EXERCISE DATA:
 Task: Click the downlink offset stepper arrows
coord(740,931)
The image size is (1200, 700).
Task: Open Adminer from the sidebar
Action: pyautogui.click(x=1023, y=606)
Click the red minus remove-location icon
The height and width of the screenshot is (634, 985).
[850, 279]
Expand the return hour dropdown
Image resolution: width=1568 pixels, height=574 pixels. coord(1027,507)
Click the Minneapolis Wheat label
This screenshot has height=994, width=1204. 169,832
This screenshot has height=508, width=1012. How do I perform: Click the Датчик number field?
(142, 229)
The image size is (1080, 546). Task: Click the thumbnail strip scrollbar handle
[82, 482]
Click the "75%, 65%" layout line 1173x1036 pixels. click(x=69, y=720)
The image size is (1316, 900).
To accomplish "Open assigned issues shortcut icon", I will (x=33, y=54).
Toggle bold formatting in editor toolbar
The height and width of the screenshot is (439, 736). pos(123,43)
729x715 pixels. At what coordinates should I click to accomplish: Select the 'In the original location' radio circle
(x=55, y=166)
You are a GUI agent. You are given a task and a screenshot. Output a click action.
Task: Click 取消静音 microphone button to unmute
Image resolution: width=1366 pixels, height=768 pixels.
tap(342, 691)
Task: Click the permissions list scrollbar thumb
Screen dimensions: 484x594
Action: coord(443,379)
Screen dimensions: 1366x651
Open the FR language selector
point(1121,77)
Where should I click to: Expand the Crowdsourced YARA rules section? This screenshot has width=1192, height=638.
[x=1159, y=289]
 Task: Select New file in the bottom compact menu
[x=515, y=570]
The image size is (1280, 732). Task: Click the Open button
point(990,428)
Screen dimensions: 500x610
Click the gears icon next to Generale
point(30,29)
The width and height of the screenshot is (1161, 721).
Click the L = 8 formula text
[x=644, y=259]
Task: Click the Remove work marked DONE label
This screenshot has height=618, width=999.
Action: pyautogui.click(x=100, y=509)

ACTIVITY:
Set down the whole of the material, exactly.

FINISHED TASK:
 Task: Click the downlink offset stepper arrows
coord(740,931)
The image size is (1200, 700).
Task: Open Adminer from the sidebar
Action: pyautogui.click(x=1023, y=606)
Click the red minus remove-location icon
The height and width of the screenshot is (634, 985).
[850, 279]
Expand the return hour dropdown
Image resolution: width=1568 pixels, height=574 pixels. coord(1027,507)
Click the Minneapolis Wheat label
This screenshot has height=994, width=1204. 169,832
This screenshot has height=508, width=1012. How do I perform: Click the Датчик number field?
(142, 229)
The image size is (1080, 546). Task: Click the thumbnail strip scrollbar handle
[82, 482]
Click the "75%, 65%" layout line 1173x1036 pixels. click(x=69, y=720)
The image size is (1316, 900).
To accomplish "Open assigned issues shortcut icon", I will (x=33, y=54).
Toggle bold formatting in editor toolbar
The height and width of the screenshot is (439, 736). pos(123,43)
729x715 pixels. At what coordinates should I click to accomplish: Select the 'In the original location' radio circle
(x=55, y=166)
You are a GUI agent. You are given a task and a screenshot. Output a click action.
Task: Click 取消静音 microphone button to unmute
Image resolution: width=1366 pixels, height=768 pixels.
tap(342, 691)
Task: Click the permissions list scrollbar thumb
Screen dimensions: 484x594
Action: coord(443,379)
Screen dimensions: 1366x651
Open the FR language selector
point(1121,77)
Where should I click to: Expand the Crowdsourced YARA rules section? This screenshot has width=1192, height=638.
[x=1159, y=289]
 Task: Select New file in the bottom compact menu
[x=515, y=570]
The image size is (1280, 732). Task: Click the Open button
point(990,428)
Screen dimensions: 500x610
Click the gears icon next to Generale
point(30,29)
The width and height of the screenshot is (1161, 721).
Click the L = 8 formula text
[x=644, y=259]
Task: Click the Remove work marked DONE label
This screenshot has height=618, width=999.
Action: pyautogui.click(x=100, y=509)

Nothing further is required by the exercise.